_QUESTIONS TO ANSWER:_
1. According to the passage on the Dutch Apache crash in Mali, how many MINUSMA personnel in Mali are Dutch?
2. Quote the passage on the Dutch Apache crash in Mali word for word, everything from "Mali (CIA World" down to "in the world.".
3. Extend the passage on the Dutch Apache crash in Mali by writing what comes after its final sentence.

_EXERCISE PASSAGE:_
=== Section Start ===
The helicopter was conducting a firing exercise on ground targets over uninhabited terrain with another Dutch Apache when it crashed, the RNLAF said.

The accident occurred 47 kilometres to the north of the Dutch compound. Immediately after the crash, the crash site was secured by a French attack helicopter. Dutch special forces secured and guarded the site on the ground. An investigation into the cause of the accident is being mounted.

The helicopter, from the U.N.’s Multidimensional Integrated Stabilization Mission in Mali (MINUSMA), crashed about 20 kilometers (xx miles) from Gao in northern Mali. The pilot died on impact and he co-pilot died from his injuries at a French military field hospital at Gao on the River Niger. Both pilots were members of 301 Squadron based in Gilze-Rijen airbase in southern Netherlands.

Mali (CIA World Factbook) Click on image to enlarge

Mali
(CIA World Factbook)
Click on image to enlarge

MINUSMA has some 11,000 personnel on the ground in Mali, about 670 of them are Dutch. More than 40 peacekeepers with MINUSMA have been killed since the mission was created in 2013 to keep the peace between rebelling Tuareg tribesmen in the northern deserts and the government in Bamako to the south. Because of those numbers, according to Al Jazeera, MINUSMA is considered the most dangerous U.N. mission in the world.
=== Section End ===
_RECORDS SUPPLIED:_
=== Section Start ===
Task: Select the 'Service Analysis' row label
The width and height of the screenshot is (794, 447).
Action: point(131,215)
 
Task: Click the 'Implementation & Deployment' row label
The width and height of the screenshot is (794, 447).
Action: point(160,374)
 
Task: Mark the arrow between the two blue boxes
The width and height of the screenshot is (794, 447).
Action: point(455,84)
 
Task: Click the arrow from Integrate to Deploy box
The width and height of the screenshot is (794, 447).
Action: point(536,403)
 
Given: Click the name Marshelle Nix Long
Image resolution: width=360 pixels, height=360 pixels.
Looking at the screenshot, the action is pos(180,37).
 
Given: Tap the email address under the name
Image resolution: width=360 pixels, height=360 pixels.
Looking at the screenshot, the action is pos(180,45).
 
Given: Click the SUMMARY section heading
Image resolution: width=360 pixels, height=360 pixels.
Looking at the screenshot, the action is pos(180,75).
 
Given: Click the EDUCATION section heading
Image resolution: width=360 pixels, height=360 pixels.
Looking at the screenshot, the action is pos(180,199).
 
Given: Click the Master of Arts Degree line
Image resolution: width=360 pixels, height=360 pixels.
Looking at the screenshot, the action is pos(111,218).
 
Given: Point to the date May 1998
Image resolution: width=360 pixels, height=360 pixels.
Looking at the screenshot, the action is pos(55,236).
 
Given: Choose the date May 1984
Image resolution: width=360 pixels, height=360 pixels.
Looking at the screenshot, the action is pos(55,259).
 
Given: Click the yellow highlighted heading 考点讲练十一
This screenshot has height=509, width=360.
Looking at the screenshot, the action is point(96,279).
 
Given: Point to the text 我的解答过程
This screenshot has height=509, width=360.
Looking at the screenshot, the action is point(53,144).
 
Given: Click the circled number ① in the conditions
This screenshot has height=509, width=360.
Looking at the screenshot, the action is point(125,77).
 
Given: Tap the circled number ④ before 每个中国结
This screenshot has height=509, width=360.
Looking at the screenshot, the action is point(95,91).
=== Section End ===
_ANSWERS PROVIDED:_
1. About 670

2.
Mali (CIA World Factbook) Click on image to enlarge

Mali
(CIA World Factbook)
Click on image to enlarge

MINUSMA has some 11,000 personnel on the ground in Mali, about 670 of them are Dutch. More than 40 peacekeepers with MINUSMA have been killed since the mission was created in 2013 to keep the peace between rebelling Tuareg tribesmen in the northern deserts and the government in Bamako to the south. Because of those numbers, according to Al Jazeera, MINUSMA is considered the most dangerous U.N. mission in the world.

3.
*** *** ***

Mali Peace Talks.

Meanwhile, Mali’s government  said this week that it won’t participate in further talks with rebels seeking autonomy for northern Mali.

The collapse in peace talks could leave the north’s political status open indefinitely, a situation that Islamist militants active in the region could exploit, Reuters reports.

Mediators have been working for months to get talks going between a group of Tuareg-led rebels from the north and the government in Bamako the capital in the southern part of the vast northwest African country.

Bamako signed a preliminary proposal earlier this month but the rebels erected it, saying it did not grant their region, called Azawad, enough autonomy. Those rebels took  advantage of a 2012 military coup in the capital to sweep down from the north seizing territory and cities like Timbuktu. But their rebellion was hijacked by radical Islamist groups, some tied to Al Qaeda branches. They imposed harsh fundamentalist Muslim law and destroyed several holy sites revered by Muslims they consider heretics.

The rebels were threatening to capture Bamako in early 2013 when France intervened, sending troops, armored vehicles and aircraft to drive the rebels back. Eventually, a U.N. peace mission was created.

*** *** ***

Al Shabab Blamed.

The Horn of Africa

The Horn of Africa

Four people have been killed in a terror attack in northeastern Kenya about 100 kilometers (60 miles) from the border with Somalia, the BBC reports.

Security forces said hooded men locked people inside a shop, then lobbed a hand grenade in, causing a fire.

Al Qaeda-linked al Shabab militants in Somalia said they carried out the attack — the fourth in five days in the troubled northeast region. Kenya’s northeast region has often been attacked by al Shabab, which has vowed to get revenge on Nairobi for sending troops into Somalia in 2011 to help the United Nations-backed government battle the Islamists terrorists.

*** *** ***

Al Shabab Official Killed.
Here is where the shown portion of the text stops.